Depends on whether you're talking about law or Law.

If you're simply talking about following laws or traditions or customs or codes, then yes, it will be totally ethnocentric and setting-dependent. You wouldn't have any idea what a "lawful" person would do in any particular setting until you first studied the relevant laws, traditions, customs, and codes to see which direction they pointed. And woe to you if there are disagreements amongst the various laws and traditions and customs and codes, because then you would also need a full-fledged allegiance system so you could rank which sources of authority take precedence.

But to my way of thinking, this would be a very unsatisfactory way to define Law in 5th edition. The reason is that, in the past, Law and Chaos have been distinct and almost personal forces around which armies have rallied and fought and died, in the best Moorcockian/Gygaxian tradition. If Law is nothing more than people having codes or following traditions, then lawful people wouldn't have much of anything in common and you'd lose the sense of conflict that's animated the lawful/chaotic alignment axis.

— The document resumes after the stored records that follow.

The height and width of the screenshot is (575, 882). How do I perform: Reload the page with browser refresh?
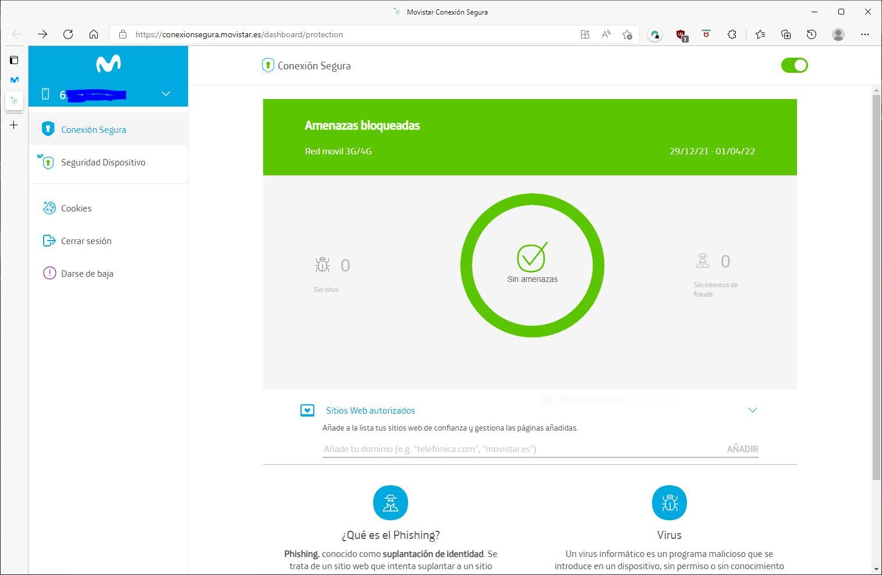[68, 34]
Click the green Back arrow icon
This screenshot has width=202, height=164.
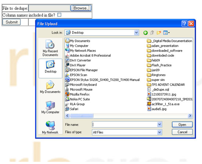pyautogui.click(x=145, y=33)
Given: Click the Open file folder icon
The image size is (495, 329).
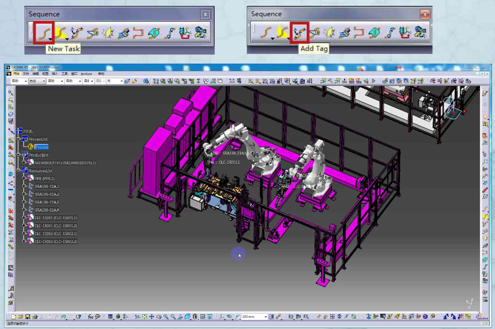Looking at the screenshot, I should pos(20,316).
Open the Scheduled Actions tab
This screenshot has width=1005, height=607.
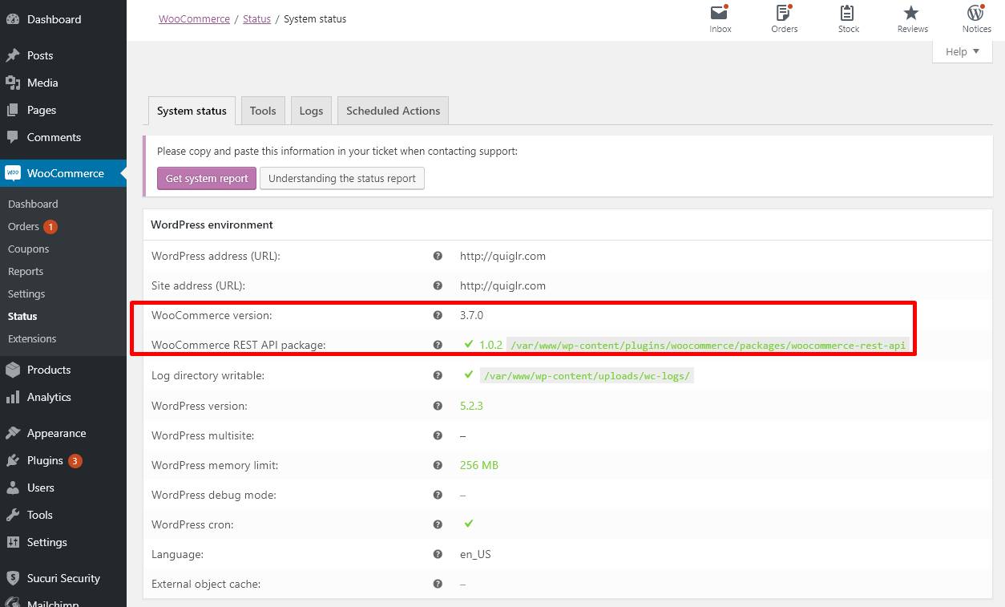click(393, 111)
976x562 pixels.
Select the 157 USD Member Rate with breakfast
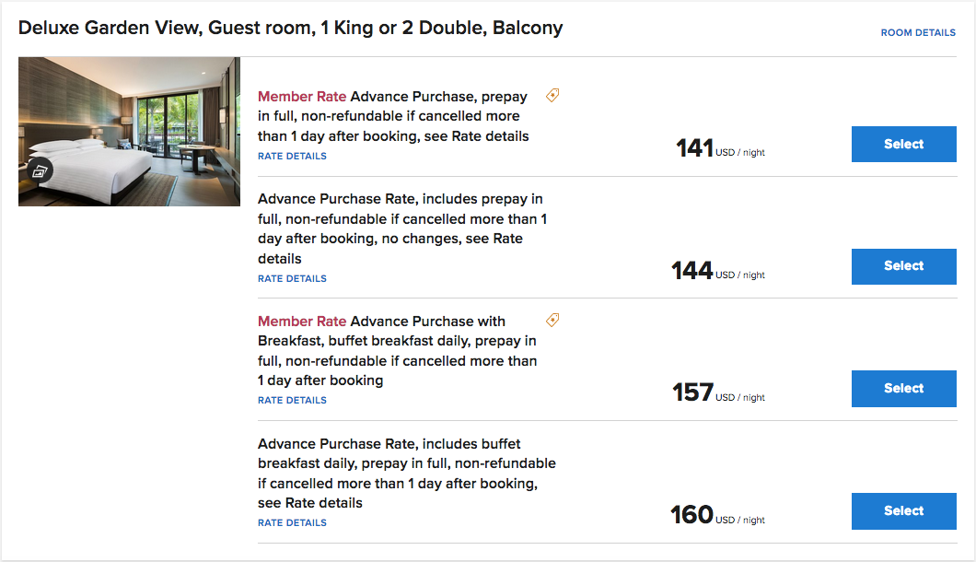(x=903, y=389)
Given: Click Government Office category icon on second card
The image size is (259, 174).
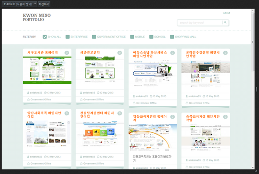Looking at the screenshot, I should (81, 99).
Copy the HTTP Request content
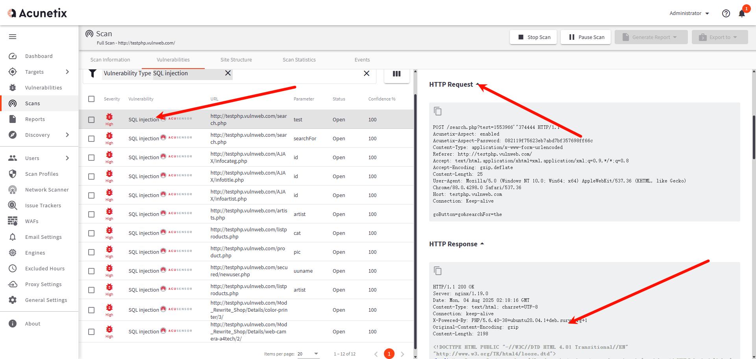The height and width of the screenshot is (359, 756). (437, 111)
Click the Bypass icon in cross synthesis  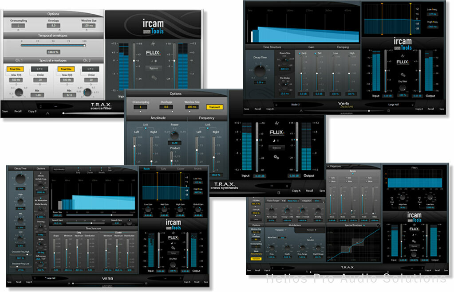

To be sure, James Wyatt (the 4th edition designer in charge of alignment) wanted to lose it for precisely this reason, because he thought it was too complicated and "muddied the waters" in ways that were undesirable. Good characters of all stripes should immediately understand, in the view of the 4e team, that they're all on the same side and should work together against uniformly sinister enemies similarly bound by the Evil part of their alignment tag.

But assuming one does want to salvage Law as embodying universal values rather than being ethnocentric, there are things one can take from various editions of the game to do this. One example is modron-like perpetual stagnancy. Another is keeping your word and not using poison. Another is valuing societal order over individual freedom. Some of those might work better than others, but they would provide unifying principles around which people could rally, just as "sacrificing on behalf of others" has generally done for the Good-aligned.

As to the issue of whether paladins should be LG in the new edition, is it even possible to answer that question before we know what being LG will mean?
 

I can't think of any universal law that would support the idea that use of poison is unlawful. I know many lawful pest exterminators.

A thief can keep his word and it makes him no more lawful. He may only give it on the rarest of occasions.

History of D&D aside ,what universal laws can we really say exist, that everyone agrees upon and would have relevance to culture in a D&D setting?

Anyway, I'm probably just splitting hairs. Like I said, each to their own. It's such an easy one to 'do how you like'.